The problem: Copy exactly, beginning with the line holding "You are a computer-use" and ending with the final line of the data beneath this task; copy nothing else, and leave out every picture.

Listed entries:
....

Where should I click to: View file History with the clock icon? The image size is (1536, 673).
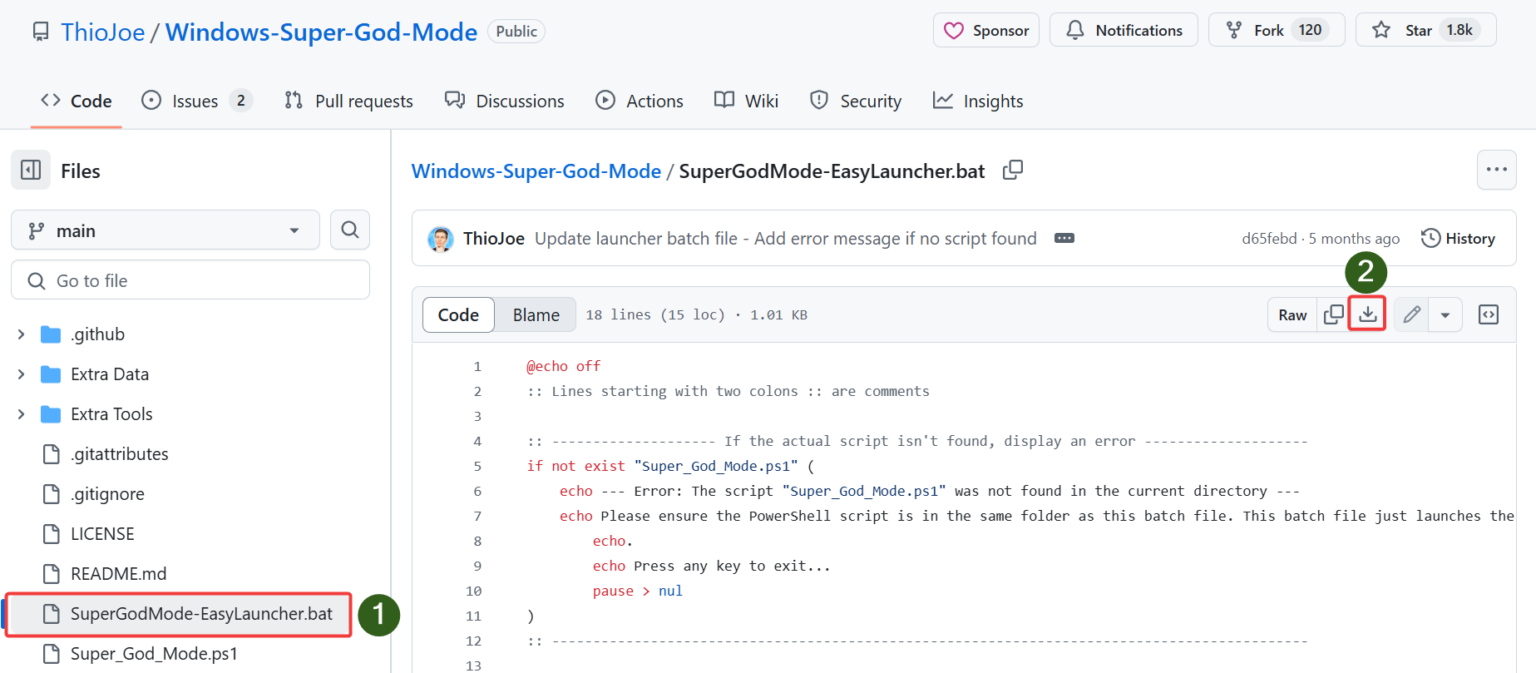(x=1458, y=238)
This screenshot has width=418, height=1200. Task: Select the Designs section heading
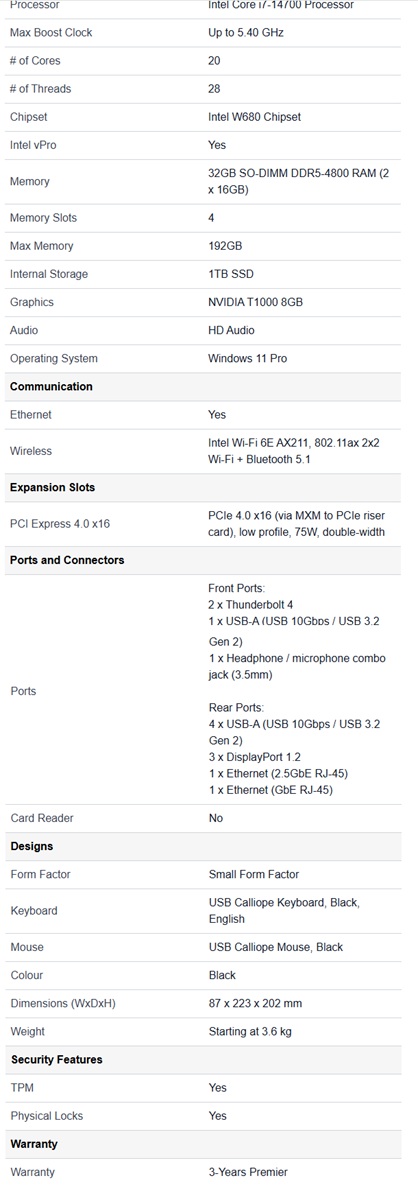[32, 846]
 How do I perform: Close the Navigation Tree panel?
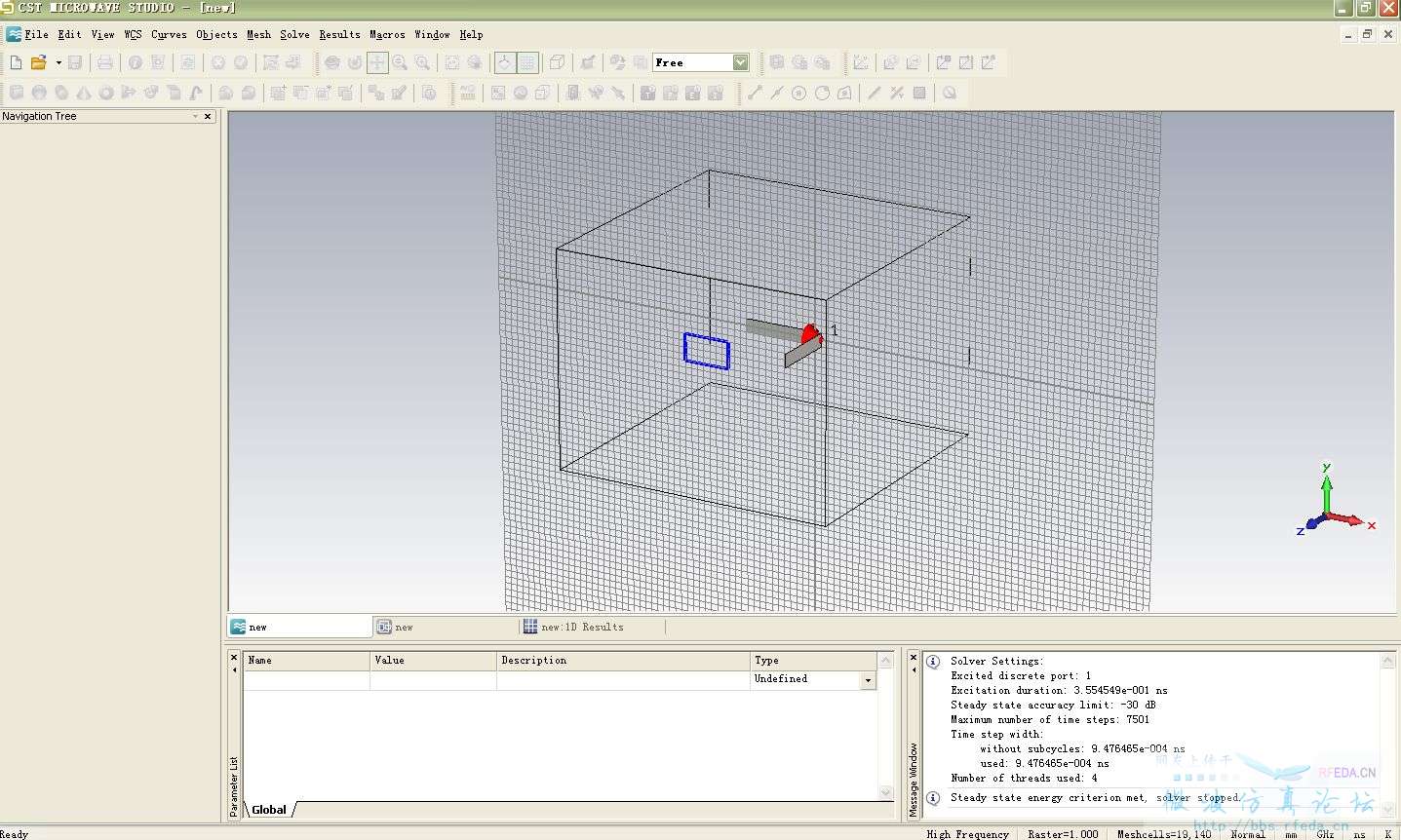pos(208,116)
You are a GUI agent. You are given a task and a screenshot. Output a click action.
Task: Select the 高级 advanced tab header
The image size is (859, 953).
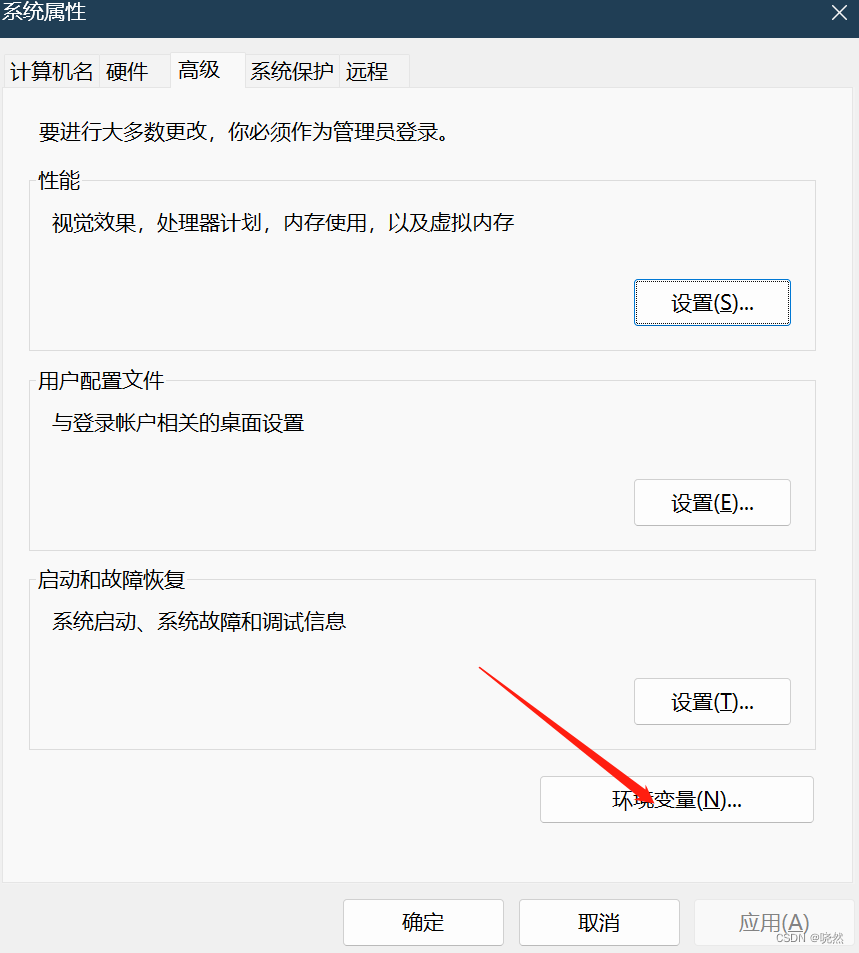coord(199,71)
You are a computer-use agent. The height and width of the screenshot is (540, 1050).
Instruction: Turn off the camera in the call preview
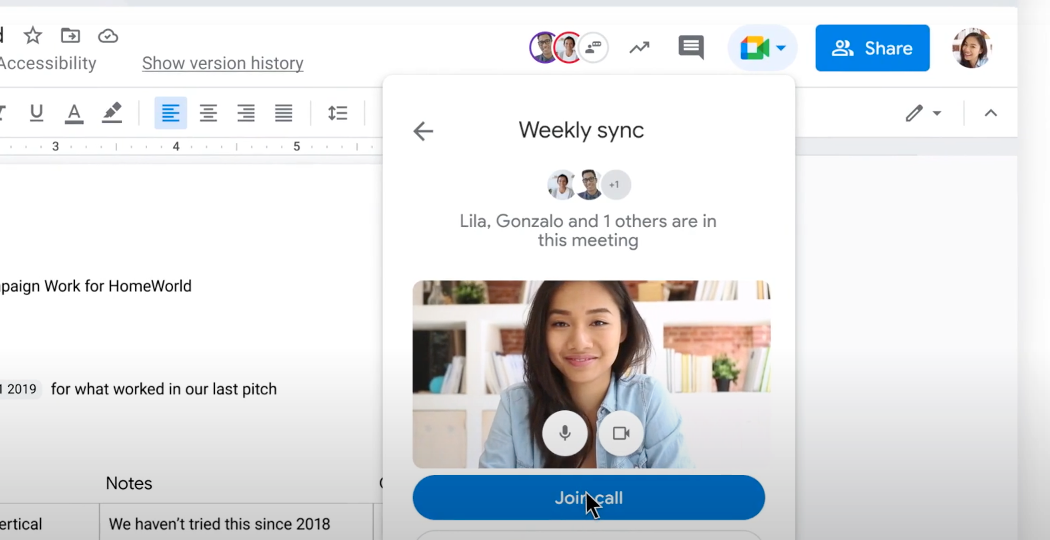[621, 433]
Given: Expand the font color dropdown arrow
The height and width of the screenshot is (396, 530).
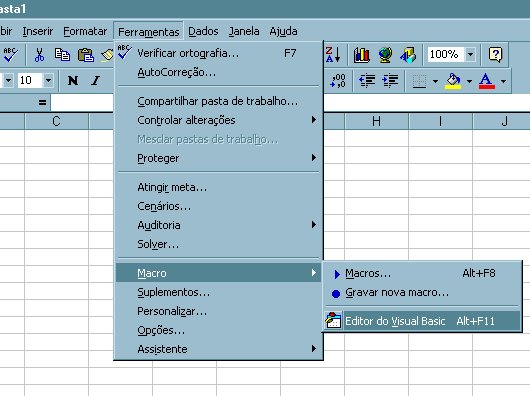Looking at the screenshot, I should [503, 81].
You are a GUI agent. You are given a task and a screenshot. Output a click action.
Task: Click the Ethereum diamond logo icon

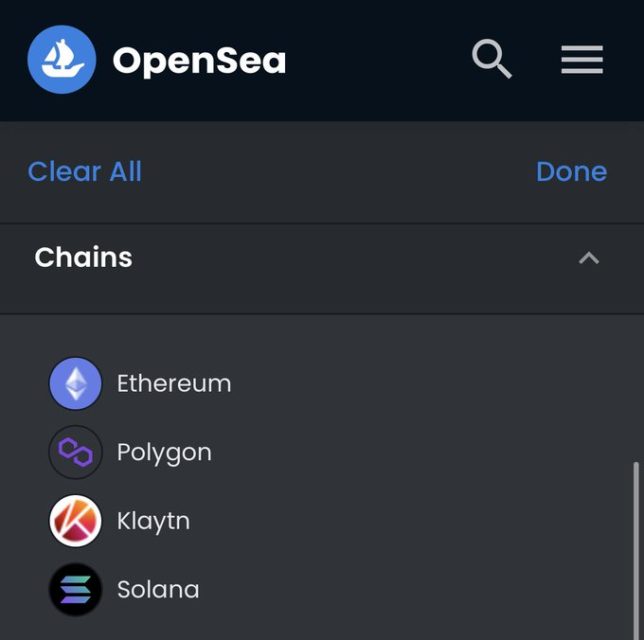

....

Answer to this exercise:
You are a computer-use agent. The height and width of the screenshot is (540, 1050).
Instruction: Turn off the camera in the call preview
[621, 433]
Given: Expand the font color dropdown arrow
The height and width of the screenshot is (396, 530).
Looking at the screenshot, I should [503, 81].
You are a GUI agent. You are given a task and a screenshot. Output a click action.
Task: Click the Ethereum diamond logo icon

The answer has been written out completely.